- Given records -
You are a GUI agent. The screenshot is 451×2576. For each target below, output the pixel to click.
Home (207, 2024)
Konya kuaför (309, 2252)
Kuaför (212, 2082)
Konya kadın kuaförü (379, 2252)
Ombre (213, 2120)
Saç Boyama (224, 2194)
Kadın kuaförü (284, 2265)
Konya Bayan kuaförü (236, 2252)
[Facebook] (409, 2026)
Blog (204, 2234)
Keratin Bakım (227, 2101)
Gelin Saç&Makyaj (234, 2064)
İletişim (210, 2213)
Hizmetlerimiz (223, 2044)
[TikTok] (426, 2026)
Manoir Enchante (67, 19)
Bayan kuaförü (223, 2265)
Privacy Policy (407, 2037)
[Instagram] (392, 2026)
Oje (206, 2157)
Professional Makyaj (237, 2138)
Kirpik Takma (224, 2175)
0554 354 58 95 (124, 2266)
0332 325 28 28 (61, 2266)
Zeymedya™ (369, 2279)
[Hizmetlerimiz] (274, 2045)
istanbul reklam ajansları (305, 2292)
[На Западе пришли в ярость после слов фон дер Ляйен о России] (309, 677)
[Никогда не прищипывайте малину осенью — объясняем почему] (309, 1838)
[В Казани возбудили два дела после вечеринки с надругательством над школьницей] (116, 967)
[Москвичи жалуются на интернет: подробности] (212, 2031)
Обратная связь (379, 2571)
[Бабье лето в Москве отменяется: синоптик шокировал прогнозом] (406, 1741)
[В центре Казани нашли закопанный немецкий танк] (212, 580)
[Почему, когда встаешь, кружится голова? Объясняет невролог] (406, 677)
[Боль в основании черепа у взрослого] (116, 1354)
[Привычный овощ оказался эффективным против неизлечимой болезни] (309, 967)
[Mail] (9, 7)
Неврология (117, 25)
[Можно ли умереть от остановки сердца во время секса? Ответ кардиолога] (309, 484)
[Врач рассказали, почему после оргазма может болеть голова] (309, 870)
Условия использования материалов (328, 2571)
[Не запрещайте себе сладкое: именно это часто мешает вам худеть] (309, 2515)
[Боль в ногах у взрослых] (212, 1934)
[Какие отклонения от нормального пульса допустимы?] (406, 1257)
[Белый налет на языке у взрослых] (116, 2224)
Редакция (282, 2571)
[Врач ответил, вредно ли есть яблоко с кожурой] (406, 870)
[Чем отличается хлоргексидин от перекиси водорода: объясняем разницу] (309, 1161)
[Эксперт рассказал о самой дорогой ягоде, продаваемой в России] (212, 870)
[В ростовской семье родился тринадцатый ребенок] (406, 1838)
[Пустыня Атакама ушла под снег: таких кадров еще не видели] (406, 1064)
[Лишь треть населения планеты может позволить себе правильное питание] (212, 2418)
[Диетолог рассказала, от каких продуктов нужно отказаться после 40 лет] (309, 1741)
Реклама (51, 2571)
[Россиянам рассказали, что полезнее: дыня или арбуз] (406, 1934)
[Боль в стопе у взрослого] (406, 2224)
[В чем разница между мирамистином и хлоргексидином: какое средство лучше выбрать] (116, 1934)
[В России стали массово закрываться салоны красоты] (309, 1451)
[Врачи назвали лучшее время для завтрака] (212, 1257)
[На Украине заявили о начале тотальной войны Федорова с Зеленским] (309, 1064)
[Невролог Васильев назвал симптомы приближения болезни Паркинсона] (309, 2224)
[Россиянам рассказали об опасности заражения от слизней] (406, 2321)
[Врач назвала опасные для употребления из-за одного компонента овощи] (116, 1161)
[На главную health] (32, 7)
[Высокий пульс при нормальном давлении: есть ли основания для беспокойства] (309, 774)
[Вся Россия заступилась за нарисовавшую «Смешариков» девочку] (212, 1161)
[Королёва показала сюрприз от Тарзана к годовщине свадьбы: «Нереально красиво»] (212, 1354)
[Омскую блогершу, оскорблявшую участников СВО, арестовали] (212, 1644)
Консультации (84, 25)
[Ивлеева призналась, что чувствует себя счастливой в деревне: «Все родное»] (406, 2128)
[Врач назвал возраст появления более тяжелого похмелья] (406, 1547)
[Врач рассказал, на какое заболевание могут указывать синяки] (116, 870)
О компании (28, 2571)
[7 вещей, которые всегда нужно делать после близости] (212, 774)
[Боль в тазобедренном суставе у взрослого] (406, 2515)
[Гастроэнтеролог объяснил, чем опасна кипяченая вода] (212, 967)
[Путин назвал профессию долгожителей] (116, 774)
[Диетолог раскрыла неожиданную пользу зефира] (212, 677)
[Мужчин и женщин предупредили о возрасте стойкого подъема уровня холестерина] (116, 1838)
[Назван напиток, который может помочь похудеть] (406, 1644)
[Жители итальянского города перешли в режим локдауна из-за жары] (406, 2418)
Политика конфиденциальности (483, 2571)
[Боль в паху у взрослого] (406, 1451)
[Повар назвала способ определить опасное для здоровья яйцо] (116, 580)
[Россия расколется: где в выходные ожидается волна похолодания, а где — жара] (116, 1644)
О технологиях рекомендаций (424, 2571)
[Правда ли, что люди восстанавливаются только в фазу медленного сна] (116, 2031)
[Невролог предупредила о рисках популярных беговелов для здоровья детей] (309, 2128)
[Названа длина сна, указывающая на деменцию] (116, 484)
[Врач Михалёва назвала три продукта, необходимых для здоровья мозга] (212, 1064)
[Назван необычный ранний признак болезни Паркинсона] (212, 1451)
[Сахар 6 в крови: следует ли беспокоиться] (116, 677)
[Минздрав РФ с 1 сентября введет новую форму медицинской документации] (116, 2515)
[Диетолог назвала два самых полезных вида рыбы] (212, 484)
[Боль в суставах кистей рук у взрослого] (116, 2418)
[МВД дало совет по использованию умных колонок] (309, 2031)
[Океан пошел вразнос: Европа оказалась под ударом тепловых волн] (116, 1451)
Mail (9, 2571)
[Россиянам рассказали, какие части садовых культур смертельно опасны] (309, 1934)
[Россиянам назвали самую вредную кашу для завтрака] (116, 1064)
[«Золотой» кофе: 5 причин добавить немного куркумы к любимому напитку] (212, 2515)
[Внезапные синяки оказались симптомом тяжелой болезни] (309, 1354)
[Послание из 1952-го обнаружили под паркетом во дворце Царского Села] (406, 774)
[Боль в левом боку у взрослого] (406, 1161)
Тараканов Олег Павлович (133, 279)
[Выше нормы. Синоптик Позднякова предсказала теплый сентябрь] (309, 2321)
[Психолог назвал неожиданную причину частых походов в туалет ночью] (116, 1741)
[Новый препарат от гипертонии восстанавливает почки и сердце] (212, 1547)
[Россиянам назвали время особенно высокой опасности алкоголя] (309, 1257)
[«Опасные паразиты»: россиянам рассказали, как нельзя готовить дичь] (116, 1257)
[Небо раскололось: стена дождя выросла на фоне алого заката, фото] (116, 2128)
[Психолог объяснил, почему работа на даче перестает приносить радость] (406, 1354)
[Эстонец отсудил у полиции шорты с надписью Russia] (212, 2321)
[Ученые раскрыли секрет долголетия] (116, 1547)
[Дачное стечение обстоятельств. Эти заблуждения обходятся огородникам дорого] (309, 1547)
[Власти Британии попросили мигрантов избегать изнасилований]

- Assignment -
Write each line of the data down again exactly as it reads.

- Response area -
You are a GUI agent. The screenshot is 451×2576. For each target below, output the pixel to click.
Home (207, 2024)
Konya kuaför (309, 2252)
Kuaför (212, 2082)
Konya kadın kuaförü (379, 2252)
Ombre (213, 2120)
Saç Boyama (224, 2194)
Kadın kuaförü (284, 2265)
Konya Bayan kuaförü (236, 2252)
[Facebook] (409, 2026)
Blog (204, 2234)
Keratin Bakım (227, 2101)
Gelin Saç&Makyaj (234, 2064)
İletişim (210, 2213)
Hizmetlerimiz (223, 2044)
[TikTok] (426, 2026)
Manoir Enchante (67, 19)
Bayan kuaförü (223, 2265)
Privacy Policy (407, 2037)
[Instagram] (392, 2026)
Oje (206, 2157)
Professional Makyaj (237, 2138)
Kirpik Takma (224, 2175)
0554 354 58 95 (124, 2266)
0332 325 28 28 (61, 2266)
Zeymedya™ (369, 2279)
[Hizmetlerimiz] (274, 2045)
istanbul reklam ajansları (305, 2292)
[На Западе пришли в ярость после слов фон дер Ляйен о России] (309, 677)
[Никогда не прищипывайте малину осенью — объясняем почему] (309, 1838)
[В Казани возбудили два дела после вечеринки с надругательством над школьницей] (116, 967)
[Москвичи жалуются на интернет: подробности] (212, 2031)
Обратная связь (379, 2571)
[Бабье лето в Москве отменяется: синоптик шокировал прогнозом] (406, 1741)
[В центре Казани нашли закопанный немецкий танк] (212, 580)
[Почему, когда встаешь, кружится голова? Объясняет невролог] (406, 677)
[Боль в основании черепа у взрослого] (116, 1354)
[Привычный овощ оказался эффективным против неизлечимой болезни] (309, 967)
[Mail] (9, 7)
Неврология (117, 25)
[Можно ли умереть от остановки сердца во время секса? Ответ кардиолога] (309, 484)
[Врач рассказали, почему после оргазма может болеть голова] (309, 870)
Условия использования материалов (328, 2571)
[Не запрещайте себе сладкое: именно это часто мешает вам худеть] (309, 2515)
[Боль в ногах у взрослых] (212, 1934)
[Какие отклонения от нормального пульса допустимы?] (406, 1257)
[Белый налет на языке у взрослых] (116, 2224)
Редакция (282, 2571)
[Врач ответил, вредно ли есть яблоко с кожурой] (406, 870)
[Чем отличается хлоргексидин от перекиси водорода: объясняем разницу] (309, 1161)
[Эксперт рассказал о самой дорогой ягоде, продаваемой в России] (212, 870)
[В ростовской семье родился тринадцатый ребенок] (406, 1838)
[Пустыня Атакама ушла под снег: таких кадров еще не видели] (406, 1064)
[Лишь треть населения планеты может позволить себе правильное питание] (212, 2418)
[Диетолог рассказала, от каких продуктов нужно отказаться после 40 лет] (309, 1741)
Реклама (51, 2571)
[Россиянам рассказали, что полезнее: дыня или арбуз] (406, 1934)
[Боль в стопе у взрослого] (406, 2224)
[В чем разница между мирамистином и хлоргексидином: какое средство лучше выбрать] (116, 1934)
[В России стали массово закрываться салоны красоты] (309, 1451)
[Врачи назвали лучшее время для завтрака] (212, 1257)
[На Украине заявили о начале тотальной войны Федорова с Зеленским] (309, 1064)
[Невролог Васильев назвал симптомы приближения болезни Паркинсона] (309, 2224)
[Россиянам рассказали об опасности заражения от слизней] (406, 2321)
[Врач назвала опасные для употребления из-за одного компонента овощи] (116, 1161)
[На главную health] (32, 7)
[Высокий пульс при нормальном давлении: есть ли основания для беспокойства] (309, 774)
[Вся Россия заступилась за нарисовавшую «Смешариков» девочку] (212, 1161)
[Королёва показала сюрприз от Тарзана к годовщине свадьбы: «Нереально красиво»] (212, 1354)
[Омскую блогершу, оскорблявшую участников СВО, арестовали] (212, 1644)
Консультации (84, 25)
[Ивлеева призналась, что чувствует себя счастливой в деревне: «Все родное»] (406, 2128)
[Врач назвал возраст появления более тяжелого похмелья] (406, 1547)
[Врач рассказал, на какое заболевание могут указывать синяки] (116, 870)
О компании (28, 2571)
[7 вещей, которые всегда нужно делать после близости] (212, 774)
[Боль в тазобедренном суставе у взрослого] (406, 2515)
[Гастроэнтеролог объяснил, чем опасна кипяченая вода] (212, 967)
[Путин назвал профессию долгожителей] (116, 774)
[Диетолог раскрыла неожиданную пользу зефира] (212, 677)
[Мужчин и женщин предупредили о возрасте стойкого подъема уровня холестерина] (116, 1838)
[Назван напиток, который может помочь похудеть] (406, 1644)
[Жители итальянского города перешли в режим локдауна из-за жары] (406, 2418)
Политика конфиденциальности (483, 2571)
[Боль в паху у взрослого] (406, 1451)
[Повар назвала способ определить опасное для здоровья яйцо] (116, 580)
[Россия расколется: где в выходные ожидается волна похолодания, а где — жара] (116, 1644)
О технологиях рекомендаций (424, 2571)
[Правда ли, что люди восстанавливаются только в фазу медленного сна] (116, 2031)
[Невролог предупредила о рисках популярных беговелов для здоровья детей] (309, 2128)
[Названа длина сна, указывающая на деменцию] (116, 484)
[Врач Михалёва назвала три продукта, необходимых для здоровья мозга] (212, 1064)
[Назван необычный ранний признак болезни Паркинсона] (212, 1451)
[Сахар 6 в крови: следует ли беспокоиться] (116, 677)
[Минздрав РФ с 1 сентября введет новую форму медицинской документации] (116, 2515)
[Диетолог назвала два самых полезных вида рыбы] (212, 484)
[Боль в суставах кистей рук у взрослого] (116, 2418)
[МВД дало совет по использованию умных колонок] (309, 2031)
[Океан пошел вразнос: Европа оказалась под ударом тепловых волн] (116, 1451)
Mail (9, 2571)
[Россиянам рассказали, какие части садовых культур смертельно опасны] (309, 1934)
[Россиянам назвали самую вредную кашу для завтрака] (116, 1064)
[«Золотой» кофе: 5 причин добавить немного куркумы к любимому напитку] (212, 2515)
[Внезапные синяки оказались симптомом тяжелой болезни] (309, 1354)
[Послание из 1952-го обнаружили под паркетом во дворце Царского Села] (406, 774)
[Боль в левом боку у взрослого] (406, 1161)
Тараканов Олег Павлович (133, 279)
[Выше нормы. Синоптик Позднякова предсказала теплый сентябрь] (309, 2321)
[Психолог назвал неожиданную причину частых походов в туалет ночью] (116, 1741)
[Новый препарат от гипертонии восстанавливает почки и сердце] (212, 1547)
[Россиянам назвали время особенно высокой опасности алкоголя] (309, 1257)
[«Опасные паразиты»: россиянам рассказали, как нельзя готовить дичь] (116, 1257)
[Небо раскололось: стена дождя выросла на фоне алого заката, фото] (116, 2128)
[Психолог объяснил, почему работа на даче перестает приносить радость] (406, 1354)
[Эстонец отсудил у полиции шорты с надписью Russia] (212, 2321)
[Ученые раскрыли секрет долголетия] (116, 1547)
[Дачное стечение обстоятельств. Эти заблуждения обходятся огородникам дорого] (309, 1547)
[Власти Британии попросили мигрантов избегать изнасилований]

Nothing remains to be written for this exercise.